Actions to take:
1. According to the WAVE article, in what language were the words of Hanacpachap cuicuinin originally written?
2. Rewrite the stretch of the WAVE article from "WAVE is kicking" through "fiesta that afternoon.", changing "benefit concerts" to "fundraising concerts".

Text:
** BEGIN **
WAVE

A WAVE of Antique Hispanic Music Flows Over the California Missions

Ken Bullock on May 31, 2011
Women's Antique Vocal Ensemble (WAVE)

“At the California Missions in the 18th century,” said Cindy Beitmen, founder and director of the 14-voice Women’s Antique Vocal Ensemble (WAVE), “in the middle of nowhere, you’d find music. Earlier, it was known that in the cathedrals of Mexico City and Pueblo, there was polyphonic music better than in Europe. There was a mix of creole, mestizo, and black musicians. The Spanish had decimated the musical traditions of the Indians. Composers came from Spain to the New World and taught, and the Indians latched onto the European polyphonic tradition quickly. In some regions, there were 50 or 60 different Indian languages. The music was the only language in common when they were brought together.”

WAVE is kicking off a series of benefit concerts at several California Missions, to aid in the continuing restoration of the historic buildings. The first concert will be on June 6 at Saint Albert’s Priory Chapel, where Beitmen is music director — a non-Mission venue — followed by concerts Friday, June 10, at the Carmel Mission Basilica; Saturday, June 11, at Mission Santa Cruz; and an unusual performance (also free) Sunday, June 12, as part of the 11 a.m. Mass at the remarkable Mission San Antonio, southwest of King City. The latter Mission provides the only setting that closely resembles the terrain of Spanish California days, and the concert there will be followed by a procession out of the church with WAVE to the Mission’s fiesta that afternoon.

(In September and October, concerts will be given at Mission San José, Mission Dolores in San Francisco, and Mission San Rafael in Marin.)

The procession at Mission San Antonio will feature Hanacpachap cuicuinin, from what’s thought to be the first piece of polyphonic music published in the New World, called Ritual Formulario (from Cuzco, Peru, dated 1631), which was compiled by a Franciscan who ministered to the Incas. In their Imperial language, Quechua, it was originally directed to the Incan cosmic mother figure, Pachamama, which the Church then equated with the Virgin Mother, leaving the Quechua words intact. “We’ll be using a rainstick I’ve got and a big djembi drum from Kenya in the procession,” said Beitmen. (The piece will also be performed at all the other concerts.)
** END **
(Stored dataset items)
** BEGIN **
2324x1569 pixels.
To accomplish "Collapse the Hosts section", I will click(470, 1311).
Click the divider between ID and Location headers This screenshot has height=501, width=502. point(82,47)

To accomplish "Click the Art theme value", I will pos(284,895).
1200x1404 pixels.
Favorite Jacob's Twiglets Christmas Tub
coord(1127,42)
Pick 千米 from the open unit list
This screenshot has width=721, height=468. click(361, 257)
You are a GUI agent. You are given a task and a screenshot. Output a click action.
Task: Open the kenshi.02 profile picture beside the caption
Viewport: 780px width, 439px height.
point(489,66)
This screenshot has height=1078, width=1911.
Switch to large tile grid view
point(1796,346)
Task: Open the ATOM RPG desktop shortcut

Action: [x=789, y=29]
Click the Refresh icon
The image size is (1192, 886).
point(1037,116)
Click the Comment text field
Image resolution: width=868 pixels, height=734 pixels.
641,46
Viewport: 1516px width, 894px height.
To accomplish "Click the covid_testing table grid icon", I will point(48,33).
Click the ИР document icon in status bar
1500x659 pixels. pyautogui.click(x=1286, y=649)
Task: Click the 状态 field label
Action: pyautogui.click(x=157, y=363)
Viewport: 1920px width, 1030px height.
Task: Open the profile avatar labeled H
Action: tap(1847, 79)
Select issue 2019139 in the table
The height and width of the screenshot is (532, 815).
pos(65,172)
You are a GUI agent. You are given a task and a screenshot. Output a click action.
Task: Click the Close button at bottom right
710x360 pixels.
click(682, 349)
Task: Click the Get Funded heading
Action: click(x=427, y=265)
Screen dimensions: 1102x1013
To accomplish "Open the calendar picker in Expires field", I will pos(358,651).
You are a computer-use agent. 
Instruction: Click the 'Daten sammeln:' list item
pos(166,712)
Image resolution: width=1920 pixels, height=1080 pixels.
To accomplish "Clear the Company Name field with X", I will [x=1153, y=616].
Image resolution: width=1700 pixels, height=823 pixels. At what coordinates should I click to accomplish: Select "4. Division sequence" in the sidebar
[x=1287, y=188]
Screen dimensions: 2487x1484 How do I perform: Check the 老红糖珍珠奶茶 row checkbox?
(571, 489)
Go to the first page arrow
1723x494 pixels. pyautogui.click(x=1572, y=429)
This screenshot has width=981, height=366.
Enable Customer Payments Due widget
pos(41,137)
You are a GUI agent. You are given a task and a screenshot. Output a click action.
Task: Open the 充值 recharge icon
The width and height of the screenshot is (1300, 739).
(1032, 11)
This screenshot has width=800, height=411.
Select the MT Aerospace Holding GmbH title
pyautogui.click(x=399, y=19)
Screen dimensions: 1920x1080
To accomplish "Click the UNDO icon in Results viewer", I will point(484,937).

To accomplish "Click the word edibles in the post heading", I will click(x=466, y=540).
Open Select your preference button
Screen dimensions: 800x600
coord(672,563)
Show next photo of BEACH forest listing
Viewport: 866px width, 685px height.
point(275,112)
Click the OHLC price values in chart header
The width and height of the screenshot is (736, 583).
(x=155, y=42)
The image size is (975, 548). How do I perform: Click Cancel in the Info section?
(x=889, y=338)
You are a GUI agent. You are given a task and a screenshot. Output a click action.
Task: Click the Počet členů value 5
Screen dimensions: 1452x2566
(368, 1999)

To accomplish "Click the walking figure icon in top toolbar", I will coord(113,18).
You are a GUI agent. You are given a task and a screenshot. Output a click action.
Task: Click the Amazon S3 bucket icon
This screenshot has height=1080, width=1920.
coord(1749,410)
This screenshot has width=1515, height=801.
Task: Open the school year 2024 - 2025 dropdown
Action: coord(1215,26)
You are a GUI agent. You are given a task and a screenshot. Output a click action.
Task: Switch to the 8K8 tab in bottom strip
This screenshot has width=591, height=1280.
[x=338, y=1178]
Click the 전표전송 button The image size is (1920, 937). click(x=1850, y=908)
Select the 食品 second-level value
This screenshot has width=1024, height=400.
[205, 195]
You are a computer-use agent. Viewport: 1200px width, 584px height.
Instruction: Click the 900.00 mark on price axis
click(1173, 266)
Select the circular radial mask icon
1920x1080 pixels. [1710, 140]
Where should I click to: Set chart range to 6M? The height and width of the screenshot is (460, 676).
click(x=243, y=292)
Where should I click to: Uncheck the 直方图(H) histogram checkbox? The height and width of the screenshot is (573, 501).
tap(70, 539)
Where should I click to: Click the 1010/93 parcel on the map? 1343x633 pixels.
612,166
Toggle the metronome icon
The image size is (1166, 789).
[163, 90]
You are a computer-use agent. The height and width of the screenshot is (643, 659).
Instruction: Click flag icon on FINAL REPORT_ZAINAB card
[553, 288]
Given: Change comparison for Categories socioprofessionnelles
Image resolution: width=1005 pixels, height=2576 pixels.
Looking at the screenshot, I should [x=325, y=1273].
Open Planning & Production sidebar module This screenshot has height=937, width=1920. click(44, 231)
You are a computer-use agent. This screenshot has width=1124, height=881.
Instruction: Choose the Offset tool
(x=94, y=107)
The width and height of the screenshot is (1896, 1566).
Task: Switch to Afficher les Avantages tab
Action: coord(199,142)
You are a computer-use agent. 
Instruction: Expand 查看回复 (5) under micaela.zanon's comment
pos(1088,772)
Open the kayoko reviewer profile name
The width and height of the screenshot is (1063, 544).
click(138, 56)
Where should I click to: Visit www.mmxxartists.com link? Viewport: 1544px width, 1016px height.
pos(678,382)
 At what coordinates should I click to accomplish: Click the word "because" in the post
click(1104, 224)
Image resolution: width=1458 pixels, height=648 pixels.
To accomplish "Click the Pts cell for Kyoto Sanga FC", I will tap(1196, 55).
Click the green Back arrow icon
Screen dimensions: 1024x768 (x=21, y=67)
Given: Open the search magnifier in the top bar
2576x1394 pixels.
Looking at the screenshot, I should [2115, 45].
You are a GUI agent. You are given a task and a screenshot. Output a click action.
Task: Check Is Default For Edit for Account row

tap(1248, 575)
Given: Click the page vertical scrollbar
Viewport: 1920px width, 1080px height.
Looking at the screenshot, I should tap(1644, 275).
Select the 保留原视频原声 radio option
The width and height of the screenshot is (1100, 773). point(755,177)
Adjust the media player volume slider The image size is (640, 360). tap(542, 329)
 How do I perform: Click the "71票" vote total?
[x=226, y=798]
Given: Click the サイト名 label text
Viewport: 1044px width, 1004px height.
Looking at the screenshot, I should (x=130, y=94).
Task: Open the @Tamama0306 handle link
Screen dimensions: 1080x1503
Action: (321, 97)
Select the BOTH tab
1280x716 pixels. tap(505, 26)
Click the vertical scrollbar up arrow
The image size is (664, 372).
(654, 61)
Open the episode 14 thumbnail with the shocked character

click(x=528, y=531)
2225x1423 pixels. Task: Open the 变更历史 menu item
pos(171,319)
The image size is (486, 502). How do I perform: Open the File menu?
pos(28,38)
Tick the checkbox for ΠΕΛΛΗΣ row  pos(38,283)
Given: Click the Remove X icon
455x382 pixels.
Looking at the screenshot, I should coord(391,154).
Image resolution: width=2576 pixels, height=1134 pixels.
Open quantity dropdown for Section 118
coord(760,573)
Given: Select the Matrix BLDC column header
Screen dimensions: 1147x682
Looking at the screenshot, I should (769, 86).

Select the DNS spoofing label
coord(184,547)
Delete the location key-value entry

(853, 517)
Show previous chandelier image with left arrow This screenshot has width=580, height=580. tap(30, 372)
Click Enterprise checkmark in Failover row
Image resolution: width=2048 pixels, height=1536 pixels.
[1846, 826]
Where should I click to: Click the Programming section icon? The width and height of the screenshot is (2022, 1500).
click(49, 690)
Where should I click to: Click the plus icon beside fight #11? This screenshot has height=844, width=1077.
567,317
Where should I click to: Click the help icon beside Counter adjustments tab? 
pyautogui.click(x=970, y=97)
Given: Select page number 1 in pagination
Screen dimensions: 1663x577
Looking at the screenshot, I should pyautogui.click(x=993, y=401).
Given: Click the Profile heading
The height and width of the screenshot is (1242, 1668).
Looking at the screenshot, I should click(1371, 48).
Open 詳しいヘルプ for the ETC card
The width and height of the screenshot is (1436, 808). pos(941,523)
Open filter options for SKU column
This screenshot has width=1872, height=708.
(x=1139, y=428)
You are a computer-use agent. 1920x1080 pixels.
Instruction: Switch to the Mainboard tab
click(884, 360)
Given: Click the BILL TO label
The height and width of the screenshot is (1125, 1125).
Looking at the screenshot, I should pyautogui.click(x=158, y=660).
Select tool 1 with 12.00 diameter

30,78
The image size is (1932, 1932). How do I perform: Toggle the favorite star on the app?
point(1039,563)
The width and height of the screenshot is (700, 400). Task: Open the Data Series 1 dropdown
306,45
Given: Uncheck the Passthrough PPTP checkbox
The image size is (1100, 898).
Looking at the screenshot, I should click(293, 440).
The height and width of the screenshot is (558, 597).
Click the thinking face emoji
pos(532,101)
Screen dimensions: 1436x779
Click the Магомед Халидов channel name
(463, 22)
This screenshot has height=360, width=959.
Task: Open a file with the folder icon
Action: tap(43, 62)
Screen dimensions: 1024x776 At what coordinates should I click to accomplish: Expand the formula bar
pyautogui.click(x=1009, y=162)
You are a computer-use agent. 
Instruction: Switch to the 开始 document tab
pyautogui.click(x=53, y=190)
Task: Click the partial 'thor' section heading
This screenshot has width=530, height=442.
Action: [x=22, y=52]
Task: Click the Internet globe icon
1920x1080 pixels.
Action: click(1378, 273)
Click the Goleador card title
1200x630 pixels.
** END **
Solutions per task:
1. Quechua

2.
WAVE is kicking off a series of fundraising concerts at several California Missions, to aid in the continuing restoration of the historic buildings. The first concert will be on June 6 at Saint Albert’s Priory Chapel, where Beitmen is music director — a non-Mission venue — followed by concerts Friday, June 10, at the Carmel Mission Basilica; Saturday, June 11, at Mission Santa Cruz; and an unusual performance (also free) Sunday, June 12, as part of the 11 a.m. Mass at the remarkable Mission San Antonio, southwest of King City. The latter Mission provides the only setting that closely resembles the terrain of Spanish California days, and the concert there will be followed by a procession out of the church with WAVE to the Mission’s fiesta that afternoon.